Gina joined me an hour or two later, with some newly acquired Japanese friends in tow and after the march, there were rousing political speeches and dancing in the decorated square. In a country without legal rights for gay couples, it was poignant to see so many people of all sexual orientations and genders celebrating the right to love.
One of Gina’s new friends, Aiko, offered to take us for dinner in Shinjuku. Outside the station, a gaggle of Japanese people of all ages started to laugh and point at me, gasping as if they’d never seen a small white girl wearing an ice cream-sundae wig. ‘I thought this was the land of costume?’ I asked Aiko. ‘It can’t just be the ladder in my tights, surely?’
Aiko was laughing fit to burst. ‘I think they think you’re Lady Gaga!’
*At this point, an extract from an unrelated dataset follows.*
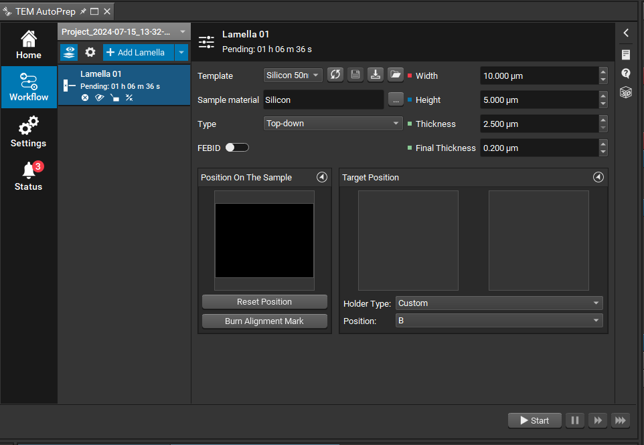Click the import template download icon
Image resolution: width=644 pixels, height=445 pixels.
click(x=375, y=75)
The one thing still weighing heavily on my mind was the matter of love, or rather Sebastian’s inability to feel it. One day towards the end of my trip, I had sat in a deserted side-chamber of Tokyo’s famous Senso-ji temple for twenty minutes in front of a statue of Buddha and contemplated what love might mean to Sebastian. Did Sebastian love his family? His friends? Did he merely not fall into it any more? Did he never experience pinpricks of it? And if he didn’t love did that mean he didn’t experience real connection with someone else? Or longing for them?
I wanted to know. I wanted to ask him. But what would I do with the answers? He couldn’t love me and that’s all that mattered. So instead I lit a candle for Sebastian, there in the temple and prayed that one day his heart might thaw, that eventually he might find love with someone else.
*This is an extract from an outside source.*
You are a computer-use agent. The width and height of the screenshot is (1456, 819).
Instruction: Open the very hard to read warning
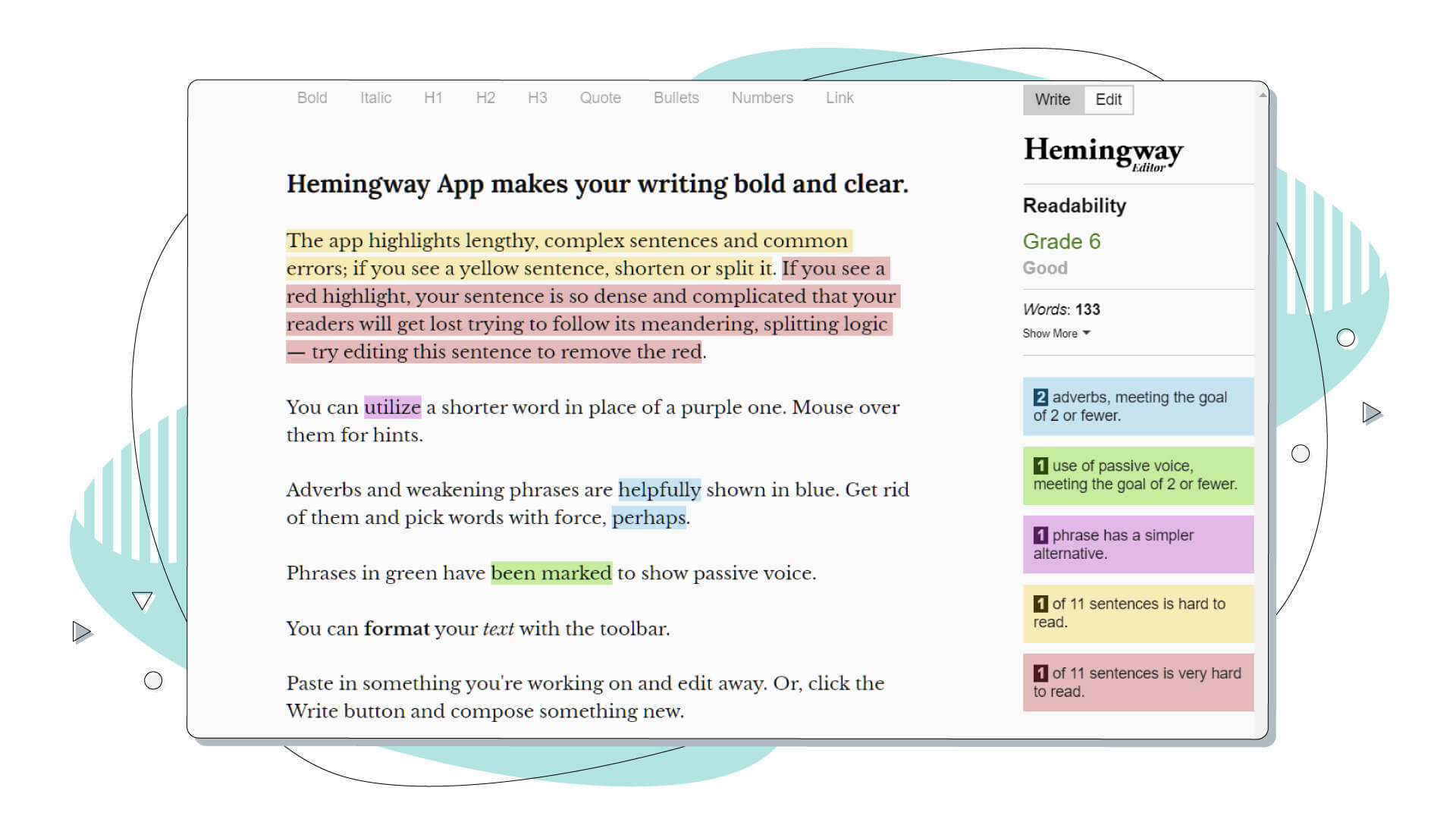1137,681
And then I prayed for peace for the both of us.
On our last night in Tokyo, I was determined to revel in this newly recovered sense of what it felt like to be myself, and to feel good about it.
Gina and I had been invited by our hosts to an all-night end of season party at Tokyo’s most notorious gay club, a resplendent theatre of decadent dreams built over three floors with drag queen go-go dancers and an outdoor rooftop swimming pool that sprayed water across the sweaty al fresco dancers. Gina and I were fast running out of money, with only one vodka and coke and two caffeine tablets between us. But I can’t remember dancing a whole night away with more verve and enthusiasm than the way we did there.
As the evening wore on, I noticed a sexy mixed-race guy with a shaved head and the most incredible smile executing some inspired dance moves. I pointed him out to Gina. ‘Classic! Hottest guy for ages, and he’s gay!’
‘Well, you must have known our chances of pulling were pretty low here, love!’
Gina and I carried on dancing, and as we danced, the man in question seemed to edge nearer to us, until quite suddenly he was unmistakably dancing with me.
‘I’m Joel,’ he said in a polite, Mid-Western US accent, giving a mock bow as he doffed his cap with a deep flourish and flashed his perfect teeth at me, all without missing a beat.